Le roman est structuré de deux façons: d'un côté, nous suivons Alec et ses deux filles - Emma et Fleur - qui quittent la Malaisie, des passages narrés selon le point de vue d'Emma, donc au "je"; en parallèle, nous suivons Lydia dans son parcours mais selon un point de vue extérieur. Ce qui n'empêche pas le lecteur de déambuler dans les méandres de sa souffrance. Imaginez: vous rentrez chez vous et votre famille a disparu... Cette alternance suppose que le personnage d'Emma est de plus grande importance et d'une certaine façon, on peut l'affirmer.
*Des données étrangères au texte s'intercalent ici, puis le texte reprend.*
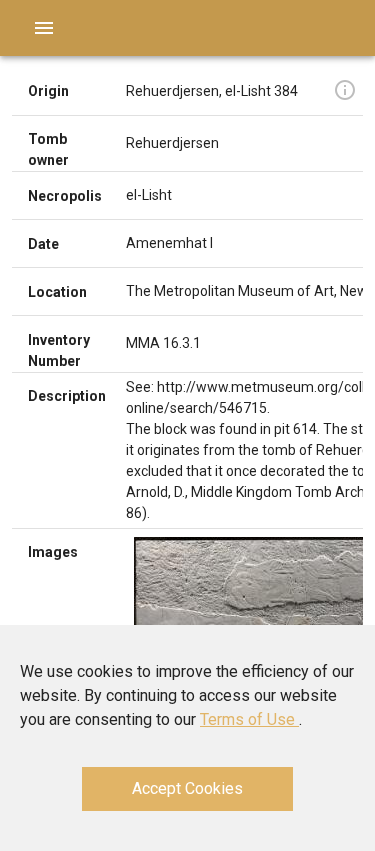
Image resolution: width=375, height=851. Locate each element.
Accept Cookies (187, 788)
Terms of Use (249, 719)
Elle ne se laisse pas abattre et continue de croire que sa mère - présumée morte selon son père - est vivante. Lydia est dans le même cas de figure, mais je pense qu'écrire ses passages à la troisième personne du singulier permet de prendre du recul et de ne pas être totalement impliqué dans son histoire. Certainement - et ça nous l'apprenons à la fin - parce que l'auteure elle-même a connu la perte d'un enfant. 

 

Dès le départ, on se demande pourquoi Alec a agi ainsi, pourquoi il ne dit pas la vérité à ses filles, pourquoi tous ces secrets ? La réponse se dessine partiellement au fil des pages et on peut, soit le blâmer, soit le comprendre. Personnellement, je le blâme car la fuite n'est pas une solution et surtout, j'y ai vu un comportement égoïste: soustraire ainsi deux enfants à leur mère pour des histoires qui ne les concernent pas, c'est pas sympa du tout. De la même façon, nous suivons Lydia dans son périple plus ou moins mortel, nous compatissons face au drame qu'elle traverse et nous admirons son courage et son désir de vivre malgré l'absence de ses filles, une vie qu'elle doit accepter quand on lui annonce que celles-ci et Alec sont morts dans un incendie. C'est bouleversant de lire la vie de cette femme qui perd ce sur quoi tout reposait. Nos deux héroïnes féminines sont des personnages au caractère fort et déterminé, des femmes qui ne s'avouent jamais vaincues à moins d'avoir la certitude que tout a été tenté. 

 

L'auteure a maîtrisé à merveille son récit en y incluant une guerre mais sans se laisser dépasser par celle-ci. Certes elle est présente, mais elle ne représente pas un personnage dont il faut suivre l'évolution. Malgré la guerre décrite par Lydia, les souvenirs que relate Emma de ce pays que je ne connais pas donnent envie de le découvrir. Même si l'histoire se passe au milieu des années 1950 et que le pays a assurément changé, les descriptions et les sensations évoquées par l’aînée de Lydia transportent le lecteur. Les multiples rebondissements rythment agréablement le récit et nous tient en haleine. J'ai aimé que l'histoire de Lydia ne soit pas d'une grande simplicité. On constate que l'auteure a mûrement pensé son histoire en mettant aussi en avant les moyens de communications compliqués à cette époque et en cette période. 

 

Une excellente lecture, merci aux Editions Charleston pour leur confiance renouvelée. La séparation frôle le coup de cœur, des détails font qu'il passe vraiment tout près (que devient Adil, par exemple).